Rows from a dataset
— Start —
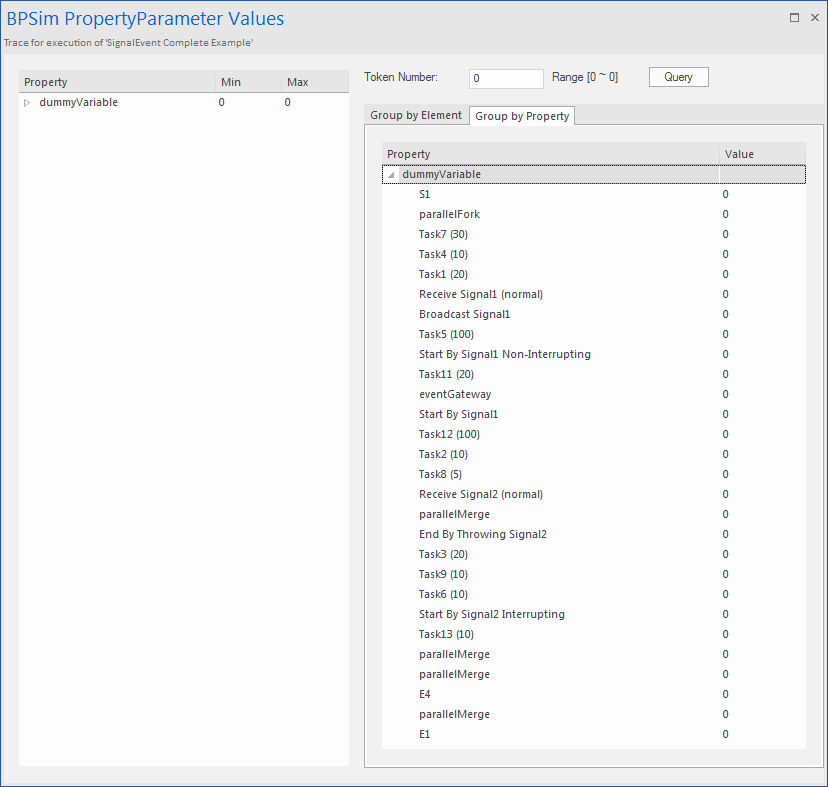Screen dimensions: 828x787
Task: Select the E4 row
Action: (x=425, y=694)
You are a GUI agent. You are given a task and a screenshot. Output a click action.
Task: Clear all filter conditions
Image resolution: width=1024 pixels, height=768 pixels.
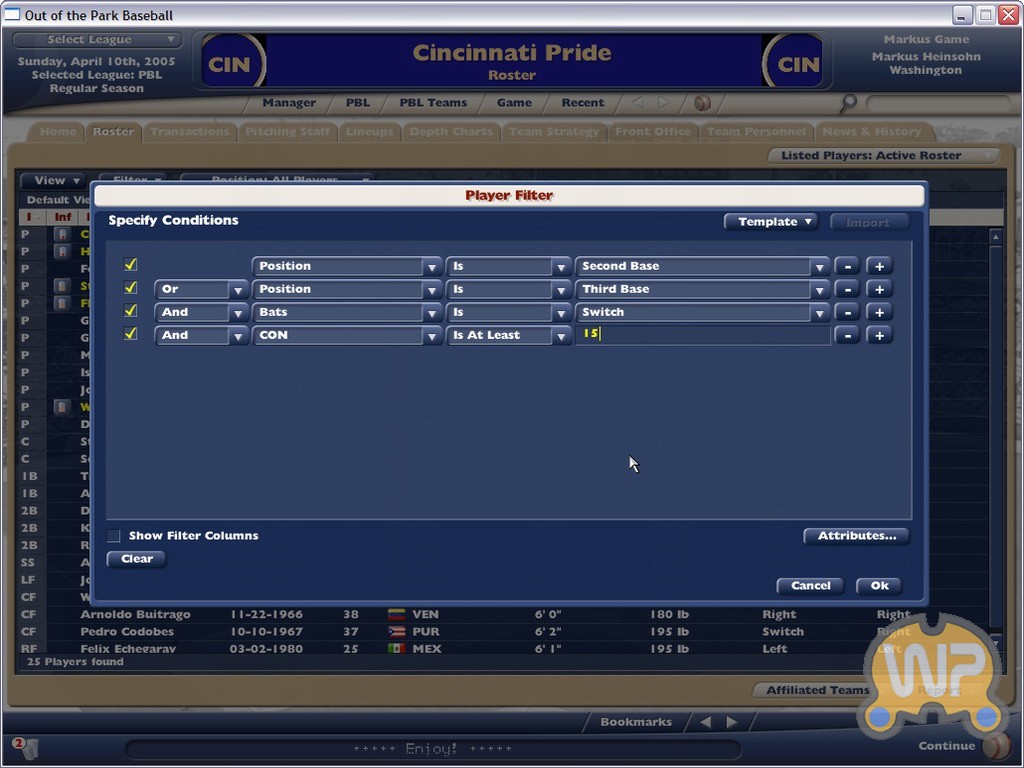point(137,559)
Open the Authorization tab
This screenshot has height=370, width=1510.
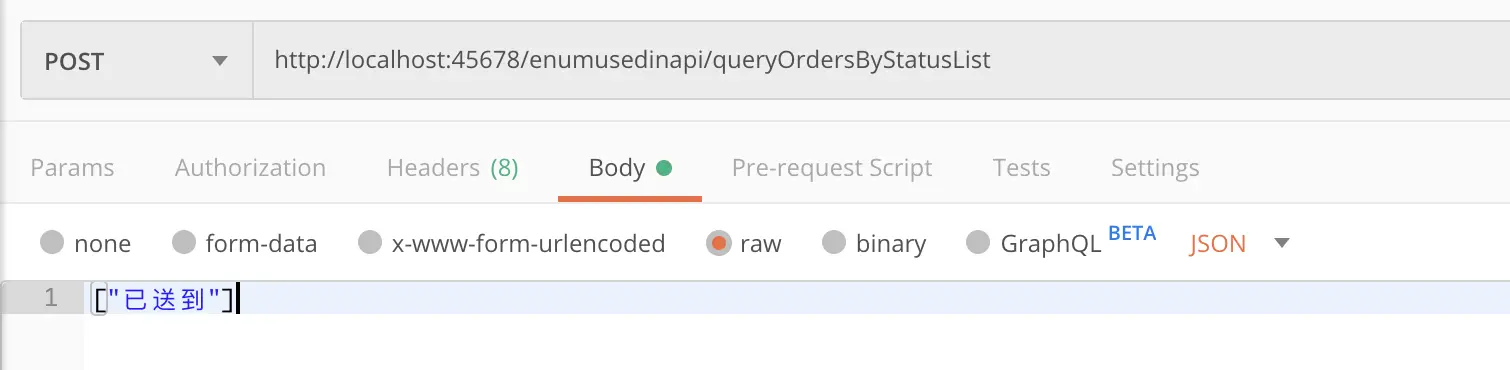[x=250, y=168]
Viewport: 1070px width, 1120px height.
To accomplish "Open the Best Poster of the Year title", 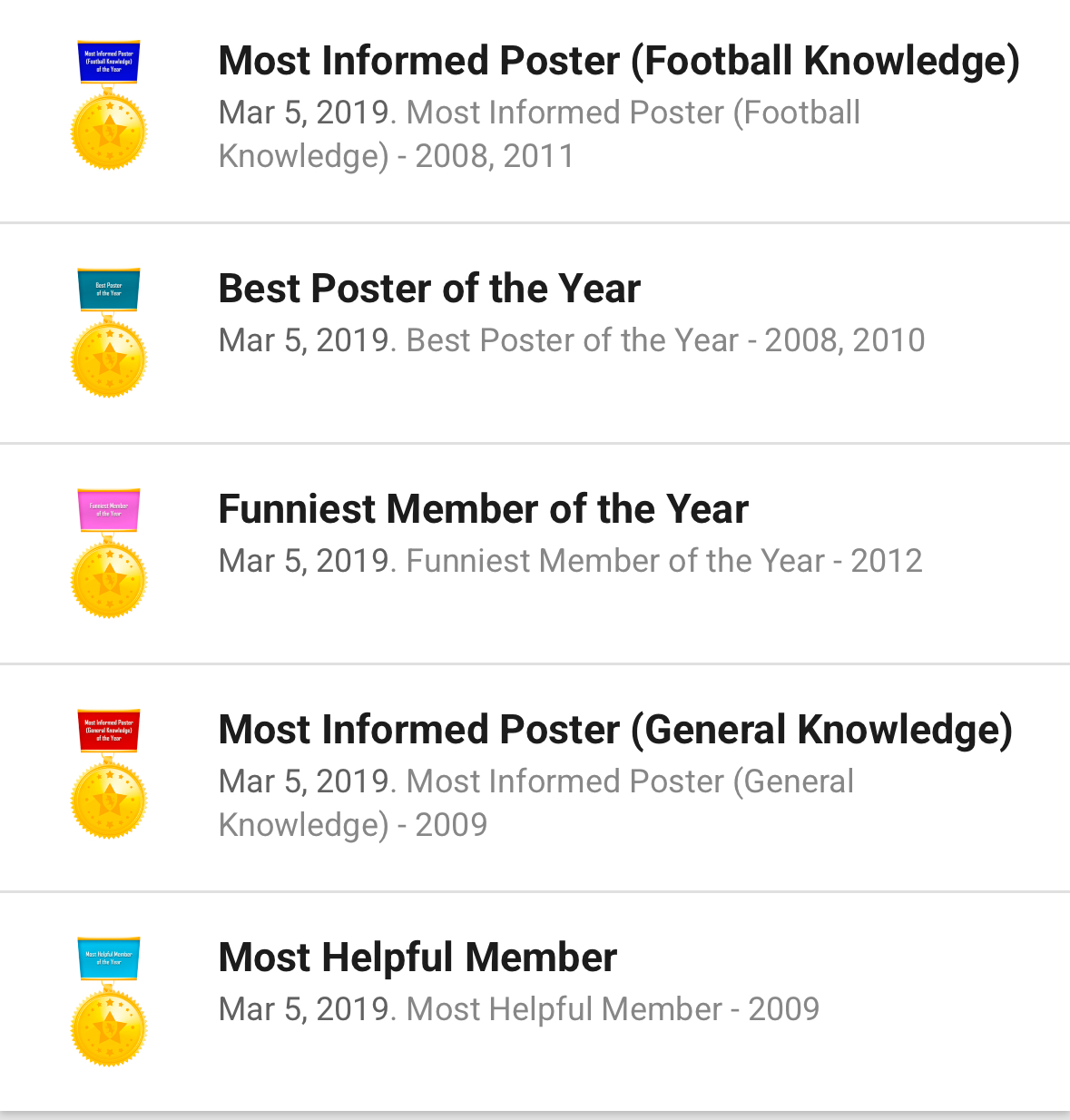I will click(x=429, y=289).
— End —
__Exercise description__
Express the data from its first line through the line containing "point(137,559)" as a JSON list of strings, one string per line, with blank lines omitted. Leave the pictures out of the answer.

__Finished answer__
[
  "Screen dimensions: 828x787",
  "Task: Select the E4 row",
  "Action: (x=425, y=694)",
  "You are a GUI agent. You are given a task and a screenshot. Output a click action.",
  "Task: Clear all filter conditions",
  "Image resolution: width=1024 pixels, height=768 pixels.",
  "point(137,559)"
]